Update kep-4876 Mutable CSINode Allocatable for Beta

torredil · torredil · commit d1ded6e7096d · 2025-06-09T20:45:31.000Z
diff --git a/keps/prod-readiness/sig-storage/4876.yaml b/keps/prod-readiness/sig-storage/4876.yaml
@@ -1,3 +1,5 @@
 kep-number: 4876
 alpha:
   approver: "@deads2k"
+beta:
+  approver: "@deads2k"
diff --git a/keps/sig-storage/4876-mutable-csinode-allocatable/README.md b/keps/sig-storage/4876-mutable-csinode-allocatable/README.md
@@ -18,8 +18,12 @@
   - [API Changes](#api-changes)
     - [CSINode](#csinode)
     - [CSIDriver](#csidriver)
+    - [VolumeError](#volumeerror)
     - [Validation Changes](#validation-changes)

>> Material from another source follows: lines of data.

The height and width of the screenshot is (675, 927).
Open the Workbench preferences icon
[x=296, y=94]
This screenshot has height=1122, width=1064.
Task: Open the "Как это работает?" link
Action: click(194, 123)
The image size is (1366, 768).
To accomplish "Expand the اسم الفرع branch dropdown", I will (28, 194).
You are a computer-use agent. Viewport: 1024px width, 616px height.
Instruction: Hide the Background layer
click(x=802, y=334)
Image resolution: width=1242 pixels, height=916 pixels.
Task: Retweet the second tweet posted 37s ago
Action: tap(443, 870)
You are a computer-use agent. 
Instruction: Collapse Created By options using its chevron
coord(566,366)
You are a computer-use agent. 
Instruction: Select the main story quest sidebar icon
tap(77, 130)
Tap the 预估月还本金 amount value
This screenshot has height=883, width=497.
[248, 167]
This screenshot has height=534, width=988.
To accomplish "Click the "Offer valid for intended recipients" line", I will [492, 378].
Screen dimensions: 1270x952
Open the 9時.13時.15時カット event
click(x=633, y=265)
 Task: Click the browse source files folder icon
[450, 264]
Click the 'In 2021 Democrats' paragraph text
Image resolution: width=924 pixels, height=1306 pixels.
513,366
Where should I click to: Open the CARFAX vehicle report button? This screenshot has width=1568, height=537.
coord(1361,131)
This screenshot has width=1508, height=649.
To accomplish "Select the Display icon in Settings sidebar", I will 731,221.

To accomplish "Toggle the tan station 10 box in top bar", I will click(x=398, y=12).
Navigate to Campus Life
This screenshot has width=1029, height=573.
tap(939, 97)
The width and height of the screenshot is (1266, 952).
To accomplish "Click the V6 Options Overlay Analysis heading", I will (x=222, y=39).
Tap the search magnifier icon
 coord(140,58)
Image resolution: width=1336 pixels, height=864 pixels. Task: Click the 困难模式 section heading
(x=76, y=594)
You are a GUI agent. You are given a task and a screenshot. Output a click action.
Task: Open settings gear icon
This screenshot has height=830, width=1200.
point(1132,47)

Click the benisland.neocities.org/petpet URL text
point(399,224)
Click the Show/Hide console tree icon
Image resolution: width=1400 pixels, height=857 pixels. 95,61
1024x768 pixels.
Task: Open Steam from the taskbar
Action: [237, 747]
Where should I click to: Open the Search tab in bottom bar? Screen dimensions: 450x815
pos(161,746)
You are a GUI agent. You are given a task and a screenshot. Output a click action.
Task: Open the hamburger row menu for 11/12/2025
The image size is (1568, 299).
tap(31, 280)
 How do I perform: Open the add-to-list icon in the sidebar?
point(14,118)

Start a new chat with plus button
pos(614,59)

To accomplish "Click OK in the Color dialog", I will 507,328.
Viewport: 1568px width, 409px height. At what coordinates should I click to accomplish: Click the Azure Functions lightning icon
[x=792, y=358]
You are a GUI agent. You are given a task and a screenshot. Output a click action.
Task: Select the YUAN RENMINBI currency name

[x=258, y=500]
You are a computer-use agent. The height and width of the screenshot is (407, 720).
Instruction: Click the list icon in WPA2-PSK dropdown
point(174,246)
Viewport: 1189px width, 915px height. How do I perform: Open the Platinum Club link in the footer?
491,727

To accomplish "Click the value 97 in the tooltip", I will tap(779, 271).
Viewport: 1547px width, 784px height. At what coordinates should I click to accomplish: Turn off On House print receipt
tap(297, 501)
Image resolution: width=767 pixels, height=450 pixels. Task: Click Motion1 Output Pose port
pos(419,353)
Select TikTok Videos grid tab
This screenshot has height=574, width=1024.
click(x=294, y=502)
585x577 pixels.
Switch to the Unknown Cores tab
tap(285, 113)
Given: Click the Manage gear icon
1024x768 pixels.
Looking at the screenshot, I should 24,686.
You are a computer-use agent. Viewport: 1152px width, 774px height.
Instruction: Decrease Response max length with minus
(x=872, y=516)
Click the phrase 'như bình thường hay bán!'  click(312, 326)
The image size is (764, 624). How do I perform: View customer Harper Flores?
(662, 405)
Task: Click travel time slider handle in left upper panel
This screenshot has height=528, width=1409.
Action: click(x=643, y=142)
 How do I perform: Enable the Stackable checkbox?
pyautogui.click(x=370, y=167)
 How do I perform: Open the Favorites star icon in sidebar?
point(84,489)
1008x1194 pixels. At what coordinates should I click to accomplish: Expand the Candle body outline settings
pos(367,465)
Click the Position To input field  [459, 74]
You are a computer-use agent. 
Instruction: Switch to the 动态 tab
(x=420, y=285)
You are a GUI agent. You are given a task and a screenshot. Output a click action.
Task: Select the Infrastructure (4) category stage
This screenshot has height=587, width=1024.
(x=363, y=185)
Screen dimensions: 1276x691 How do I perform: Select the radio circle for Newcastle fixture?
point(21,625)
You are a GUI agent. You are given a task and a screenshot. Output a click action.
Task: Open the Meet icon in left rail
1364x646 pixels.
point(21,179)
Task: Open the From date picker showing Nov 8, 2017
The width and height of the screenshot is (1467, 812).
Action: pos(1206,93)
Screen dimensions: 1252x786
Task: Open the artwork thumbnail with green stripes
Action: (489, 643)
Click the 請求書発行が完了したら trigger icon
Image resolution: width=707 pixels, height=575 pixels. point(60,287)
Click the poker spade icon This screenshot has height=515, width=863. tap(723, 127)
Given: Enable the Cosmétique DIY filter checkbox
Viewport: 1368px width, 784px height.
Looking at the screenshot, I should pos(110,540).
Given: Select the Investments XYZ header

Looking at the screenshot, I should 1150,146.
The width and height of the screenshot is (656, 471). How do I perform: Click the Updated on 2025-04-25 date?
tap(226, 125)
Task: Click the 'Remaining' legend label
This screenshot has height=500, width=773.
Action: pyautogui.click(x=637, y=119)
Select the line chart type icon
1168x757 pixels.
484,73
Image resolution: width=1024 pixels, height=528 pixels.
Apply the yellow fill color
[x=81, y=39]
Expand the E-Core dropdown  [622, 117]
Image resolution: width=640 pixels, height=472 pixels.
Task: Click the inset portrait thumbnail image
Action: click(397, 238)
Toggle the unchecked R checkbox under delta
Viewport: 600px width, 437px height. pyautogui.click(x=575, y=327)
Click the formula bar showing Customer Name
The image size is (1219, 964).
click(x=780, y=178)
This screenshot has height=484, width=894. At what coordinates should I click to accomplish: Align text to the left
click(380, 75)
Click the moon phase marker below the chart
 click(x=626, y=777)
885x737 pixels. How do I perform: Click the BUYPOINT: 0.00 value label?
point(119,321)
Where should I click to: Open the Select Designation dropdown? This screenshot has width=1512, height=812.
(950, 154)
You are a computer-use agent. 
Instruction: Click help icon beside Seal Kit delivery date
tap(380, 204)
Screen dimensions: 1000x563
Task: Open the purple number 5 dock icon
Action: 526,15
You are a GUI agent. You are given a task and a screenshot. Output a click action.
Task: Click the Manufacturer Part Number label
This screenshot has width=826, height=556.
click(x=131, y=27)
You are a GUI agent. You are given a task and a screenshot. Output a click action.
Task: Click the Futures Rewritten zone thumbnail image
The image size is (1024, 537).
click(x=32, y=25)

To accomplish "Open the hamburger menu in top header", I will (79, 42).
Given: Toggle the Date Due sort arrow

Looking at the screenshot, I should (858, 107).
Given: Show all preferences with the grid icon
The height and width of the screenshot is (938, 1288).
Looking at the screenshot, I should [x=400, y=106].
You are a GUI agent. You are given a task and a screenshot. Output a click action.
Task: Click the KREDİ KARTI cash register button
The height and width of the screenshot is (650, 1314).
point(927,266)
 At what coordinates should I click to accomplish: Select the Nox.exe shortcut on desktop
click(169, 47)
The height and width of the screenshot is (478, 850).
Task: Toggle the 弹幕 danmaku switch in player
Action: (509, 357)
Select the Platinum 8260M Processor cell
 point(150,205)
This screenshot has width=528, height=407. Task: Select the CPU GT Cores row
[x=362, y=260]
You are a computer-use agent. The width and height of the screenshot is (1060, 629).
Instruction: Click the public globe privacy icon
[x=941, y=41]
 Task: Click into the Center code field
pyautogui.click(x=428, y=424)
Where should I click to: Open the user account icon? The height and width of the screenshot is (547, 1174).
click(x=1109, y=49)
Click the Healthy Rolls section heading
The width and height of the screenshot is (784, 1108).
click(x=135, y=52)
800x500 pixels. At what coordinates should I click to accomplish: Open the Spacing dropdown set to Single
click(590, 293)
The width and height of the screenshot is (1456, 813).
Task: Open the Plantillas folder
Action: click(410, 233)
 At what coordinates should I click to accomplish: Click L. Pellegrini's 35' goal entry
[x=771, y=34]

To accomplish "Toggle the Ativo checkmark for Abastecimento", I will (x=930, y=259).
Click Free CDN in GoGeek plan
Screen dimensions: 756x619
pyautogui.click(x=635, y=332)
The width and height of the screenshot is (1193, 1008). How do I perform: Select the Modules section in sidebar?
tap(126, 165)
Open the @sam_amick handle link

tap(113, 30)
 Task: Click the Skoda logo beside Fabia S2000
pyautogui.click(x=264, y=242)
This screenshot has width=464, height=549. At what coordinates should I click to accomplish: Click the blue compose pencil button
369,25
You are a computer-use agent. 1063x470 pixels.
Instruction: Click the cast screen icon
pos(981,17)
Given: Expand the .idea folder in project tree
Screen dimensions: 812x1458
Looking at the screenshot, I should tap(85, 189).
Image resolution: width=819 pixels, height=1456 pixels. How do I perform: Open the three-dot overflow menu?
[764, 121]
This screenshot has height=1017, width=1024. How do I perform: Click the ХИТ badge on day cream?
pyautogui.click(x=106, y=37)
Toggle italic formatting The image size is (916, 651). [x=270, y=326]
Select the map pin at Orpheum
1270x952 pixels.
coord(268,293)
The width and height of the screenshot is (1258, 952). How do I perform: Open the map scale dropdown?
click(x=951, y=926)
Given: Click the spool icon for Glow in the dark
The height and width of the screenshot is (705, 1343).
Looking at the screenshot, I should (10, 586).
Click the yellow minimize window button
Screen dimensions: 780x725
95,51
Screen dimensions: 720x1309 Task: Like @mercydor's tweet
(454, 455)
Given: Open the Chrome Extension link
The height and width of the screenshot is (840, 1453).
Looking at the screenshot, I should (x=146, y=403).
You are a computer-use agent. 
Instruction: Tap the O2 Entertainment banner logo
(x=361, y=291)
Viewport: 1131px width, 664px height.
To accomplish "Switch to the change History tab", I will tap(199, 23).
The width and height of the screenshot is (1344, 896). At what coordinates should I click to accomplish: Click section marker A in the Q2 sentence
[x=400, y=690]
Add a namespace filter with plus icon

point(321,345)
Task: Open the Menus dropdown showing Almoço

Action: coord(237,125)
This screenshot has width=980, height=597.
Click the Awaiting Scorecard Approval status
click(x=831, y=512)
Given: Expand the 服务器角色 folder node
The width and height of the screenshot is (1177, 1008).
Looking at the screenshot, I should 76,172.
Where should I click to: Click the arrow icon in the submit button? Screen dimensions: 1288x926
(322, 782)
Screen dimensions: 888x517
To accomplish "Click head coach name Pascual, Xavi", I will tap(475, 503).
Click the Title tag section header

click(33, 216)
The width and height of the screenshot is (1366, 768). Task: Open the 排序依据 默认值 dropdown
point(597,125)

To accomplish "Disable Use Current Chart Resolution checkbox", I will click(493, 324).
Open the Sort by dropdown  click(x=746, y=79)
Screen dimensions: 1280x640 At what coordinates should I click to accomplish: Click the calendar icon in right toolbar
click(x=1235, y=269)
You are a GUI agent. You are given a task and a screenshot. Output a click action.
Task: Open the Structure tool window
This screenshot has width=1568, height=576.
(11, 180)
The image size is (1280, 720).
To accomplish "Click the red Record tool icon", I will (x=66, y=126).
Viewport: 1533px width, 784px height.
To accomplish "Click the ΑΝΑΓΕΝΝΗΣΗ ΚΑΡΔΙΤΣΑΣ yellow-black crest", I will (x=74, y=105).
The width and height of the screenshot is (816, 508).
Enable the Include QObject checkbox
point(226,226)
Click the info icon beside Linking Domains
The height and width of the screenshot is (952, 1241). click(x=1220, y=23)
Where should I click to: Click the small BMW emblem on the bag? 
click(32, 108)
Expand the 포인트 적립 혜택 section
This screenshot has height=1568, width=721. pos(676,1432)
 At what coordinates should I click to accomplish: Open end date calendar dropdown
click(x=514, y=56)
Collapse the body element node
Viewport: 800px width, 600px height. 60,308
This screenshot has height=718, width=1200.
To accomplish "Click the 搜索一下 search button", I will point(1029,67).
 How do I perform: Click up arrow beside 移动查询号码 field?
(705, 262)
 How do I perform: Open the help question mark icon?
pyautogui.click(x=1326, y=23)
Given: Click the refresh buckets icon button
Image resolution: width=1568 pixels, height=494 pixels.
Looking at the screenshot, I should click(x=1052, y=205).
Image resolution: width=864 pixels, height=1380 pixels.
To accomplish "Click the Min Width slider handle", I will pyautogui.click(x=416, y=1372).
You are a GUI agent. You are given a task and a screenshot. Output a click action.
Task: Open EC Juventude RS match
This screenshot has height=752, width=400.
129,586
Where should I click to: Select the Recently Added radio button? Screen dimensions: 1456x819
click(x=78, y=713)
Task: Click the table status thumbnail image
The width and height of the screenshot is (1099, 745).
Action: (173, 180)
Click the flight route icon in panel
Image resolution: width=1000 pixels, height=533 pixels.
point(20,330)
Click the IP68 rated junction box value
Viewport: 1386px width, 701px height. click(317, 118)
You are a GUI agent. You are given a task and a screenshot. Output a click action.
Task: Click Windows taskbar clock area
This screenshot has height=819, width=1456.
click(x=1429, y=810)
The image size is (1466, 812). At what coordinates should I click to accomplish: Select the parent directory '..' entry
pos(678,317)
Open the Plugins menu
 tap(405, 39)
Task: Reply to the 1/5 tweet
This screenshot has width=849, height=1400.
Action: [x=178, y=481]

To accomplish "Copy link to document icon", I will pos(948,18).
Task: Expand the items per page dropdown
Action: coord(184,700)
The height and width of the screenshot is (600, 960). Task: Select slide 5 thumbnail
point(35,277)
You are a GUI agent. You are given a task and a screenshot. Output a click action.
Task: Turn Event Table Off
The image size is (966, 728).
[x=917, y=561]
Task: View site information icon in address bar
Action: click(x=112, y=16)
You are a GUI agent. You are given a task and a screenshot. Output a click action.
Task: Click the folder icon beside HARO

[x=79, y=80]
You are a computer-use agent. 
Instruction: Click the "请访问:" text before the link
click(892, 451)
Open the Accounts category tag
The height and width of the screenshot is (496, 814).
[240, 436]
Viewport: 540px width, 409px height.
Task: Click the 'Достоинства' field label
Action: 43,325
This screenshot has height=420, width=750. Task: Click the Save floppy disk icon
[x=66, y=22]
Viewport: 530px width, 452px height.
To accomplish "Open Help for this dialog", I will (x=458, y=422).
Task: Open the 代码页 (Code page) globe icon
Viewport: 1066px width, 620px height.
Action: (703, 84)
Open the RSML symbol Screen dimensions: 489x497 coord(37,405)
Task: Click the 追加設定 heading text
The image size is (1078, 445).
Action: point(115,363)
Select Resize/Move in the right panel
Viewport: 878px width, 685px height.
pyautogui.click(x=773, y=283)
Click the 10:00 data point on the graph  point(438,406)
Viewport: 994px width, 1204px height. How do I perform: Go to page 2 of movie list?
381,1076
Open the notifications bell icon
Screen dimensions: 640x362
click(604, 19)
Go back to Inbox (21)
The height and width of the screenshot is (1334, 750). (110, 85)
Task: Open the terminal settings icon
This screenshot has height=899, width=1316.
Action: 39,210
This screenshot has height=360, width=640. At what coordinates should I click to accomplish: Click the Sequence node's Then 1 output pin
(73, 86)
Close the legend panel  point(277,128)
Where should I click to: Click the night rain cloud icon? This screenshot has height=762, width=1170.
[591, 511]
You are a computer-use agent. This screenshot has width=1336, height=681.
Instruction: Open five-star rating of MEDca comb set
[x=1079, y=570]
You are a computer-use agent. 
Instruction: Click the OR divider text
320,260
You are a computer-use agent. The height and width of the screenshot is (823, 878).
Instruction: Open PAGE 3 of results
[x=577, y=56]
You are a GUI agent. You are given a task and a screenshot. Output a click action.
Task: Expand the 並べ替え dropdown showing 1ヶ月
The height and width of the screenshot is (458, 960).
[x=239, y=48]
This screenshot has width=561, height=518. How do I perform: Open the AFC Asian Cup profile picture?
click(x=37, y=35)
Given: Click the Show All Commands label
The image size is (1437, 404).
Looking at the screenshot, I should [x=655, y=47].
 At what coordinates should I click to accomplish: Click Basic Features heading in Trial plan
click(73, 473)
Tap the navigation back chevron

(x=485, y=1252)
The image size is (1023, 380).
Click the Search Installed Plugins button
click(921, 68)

-    - [Volume Plugin Manager](#volume-plugin-manager)
+    - [CSI Node Updater](#csi-node-updater)
+      - [Implementation details](#implementation-details)
+    - [Update behavior](#update-behavior)
+    - [Error handling](#error-handling)
     - [NodeInfoManager Interface Extension](#nodeinfomanager-interface-extension)
     - [CSINode Update Behavior](#csinode-update-behavior)
     - [Pod Construction Changes](#pod-construction-changes)
@@ -186,21 +190,45 @@ type VolumeNodeResources struct {
 
 #### CSIDriver
 
-A new field, `NodeAllocatableUpdatePeriodSeconds`, will be added to the `CSIDriverSpec` struct. This field allows a CSI driver to specify the interval at which the Kubelet should periodically query a driver's `NodeGetInfo` RPC endpoint to update the `CSINode` object. If this field is not set, updates will only occur in response to volume attachment failures as a result of no capacity.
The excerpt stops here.